In response, Bryant filed more than 500 lawsuits in several different counties but the road to victory took time. 

“We filed in 2010, lost all of our hearings through 2015, then we got to the court of appeals and won and we have not lost a hearing since February 2015,” Bryant said.

Smith finally was able to sell her home at an advantageous price last year.

"I'm still in the midst of this with the DOT, trying to get our closing costs paid but they are nickeling and diming us to death over it," Smith said in an interview. "It's politics. It's the good old boy network. It's based on where the governor gets their money. It's Republicans.

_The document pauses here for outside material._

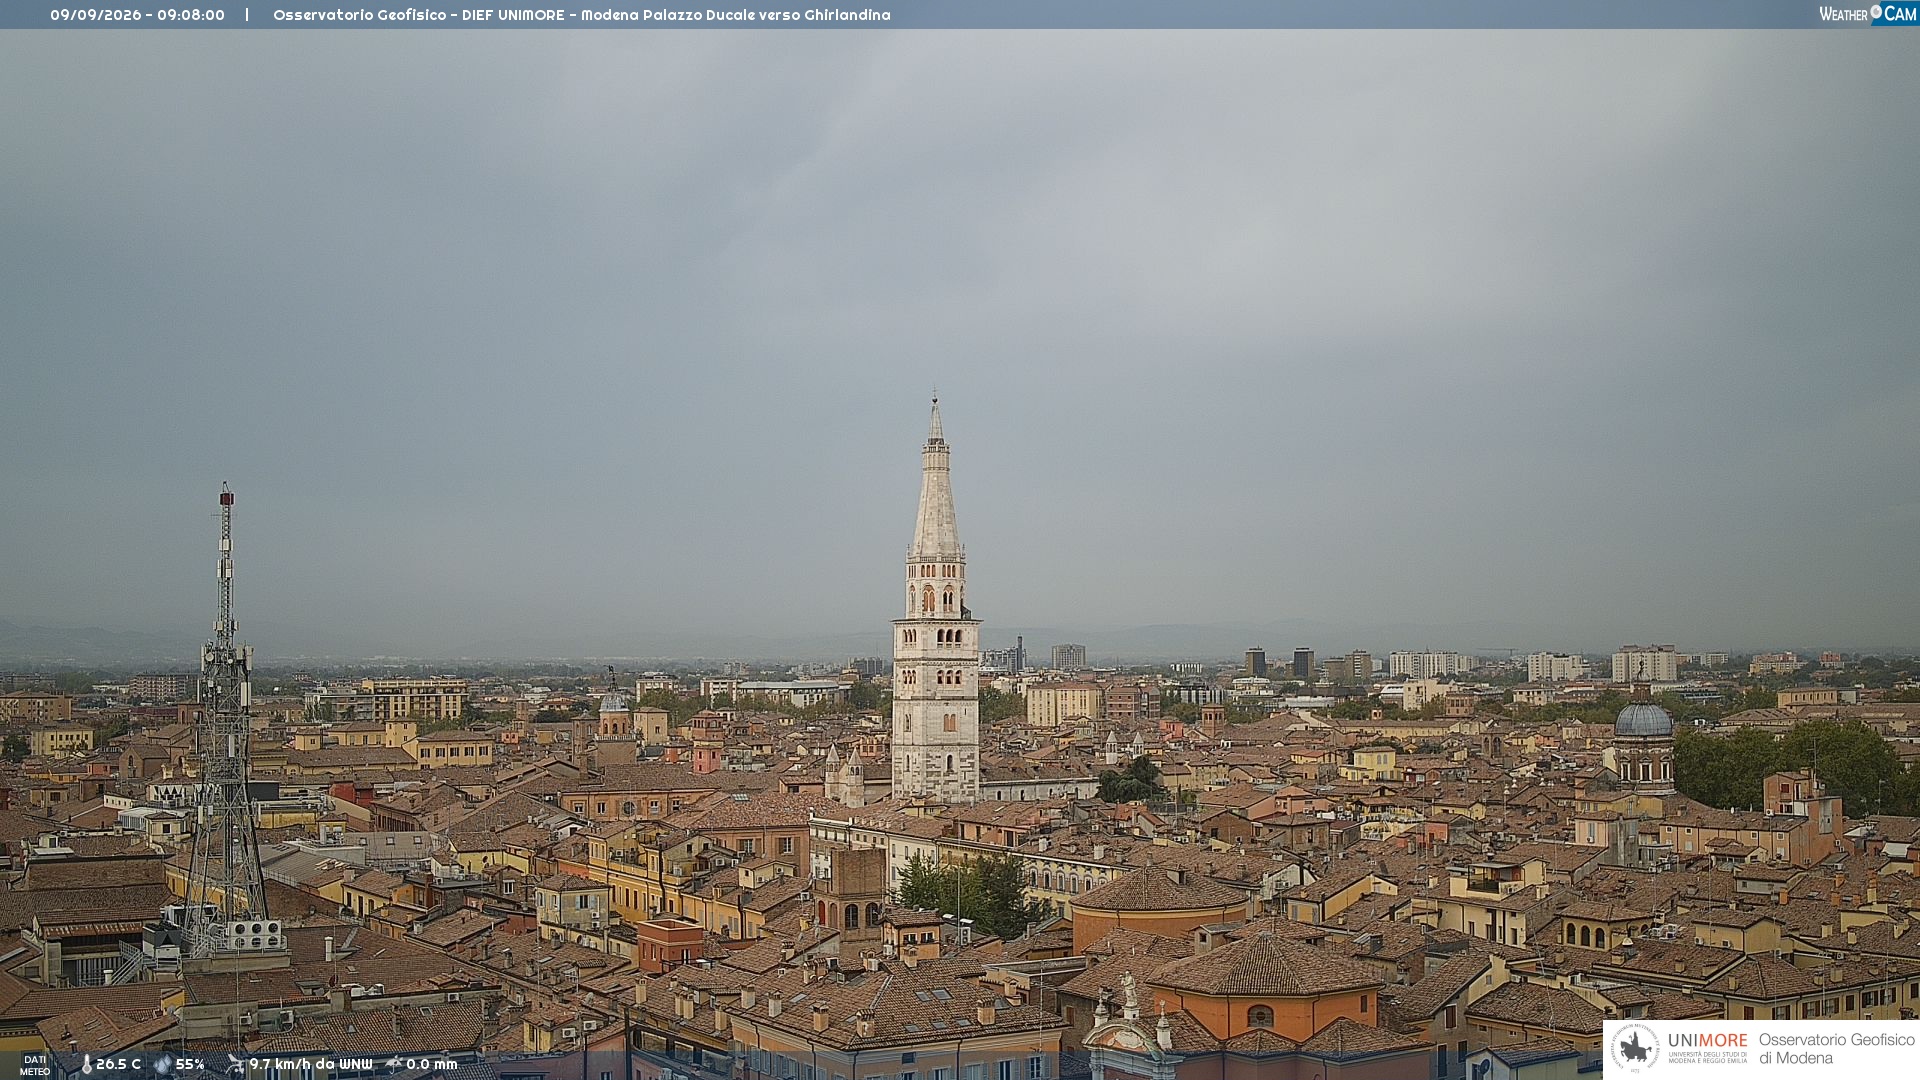Click the UNIMORE wordmark text

tap(1708, 1041)
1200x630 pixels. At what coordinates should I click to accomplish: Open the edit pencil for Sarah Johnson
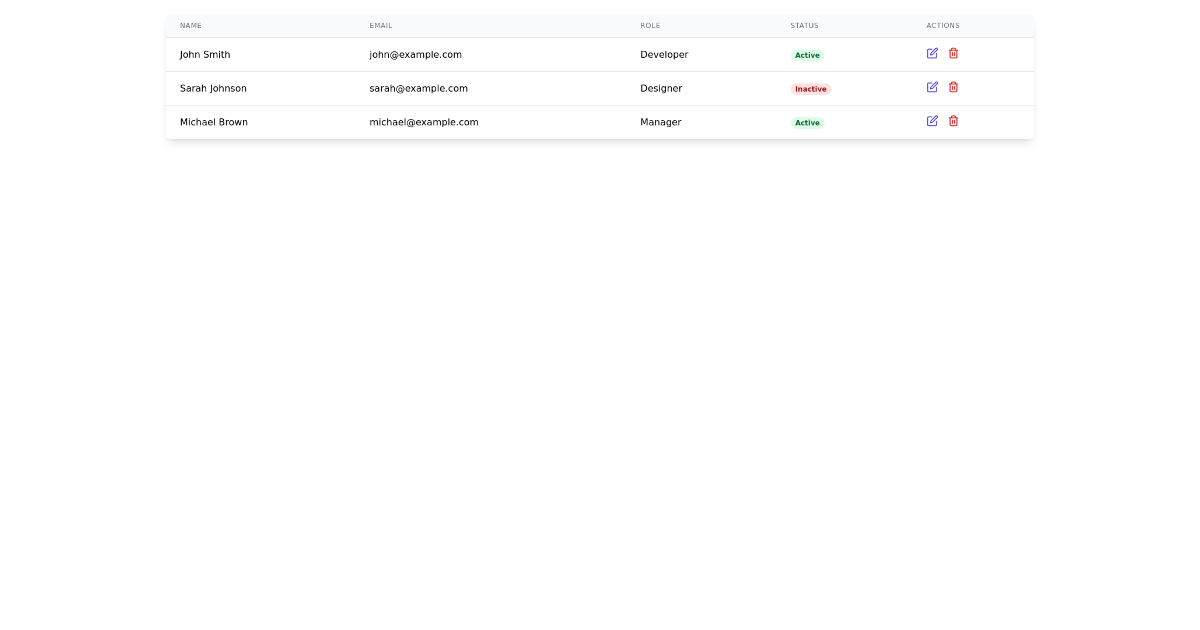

It's Democrats."

No state had tried this gimmick to the same degree that North Carolina had, according to Bryant, and one of the most tragic losses that occurred involved Mike Hendricks who lost a deal to develop eight acres for more than $1 billion in the 1990s as a result of the law.

“He was one of the very first people to file one of these lawsuits,” said Bryant. “He had a nice piece of property and they were going to put a shopping center on it but the deal completely fell through because everybody knew the road was coming through. He never received his lawsuit's victory because he passed away from a stroke. He wasn't a particularly old guy but that land had been tied up. Those stories repeat themselves over and over where folks had opportunities or were stranded in their properties and they passed away.”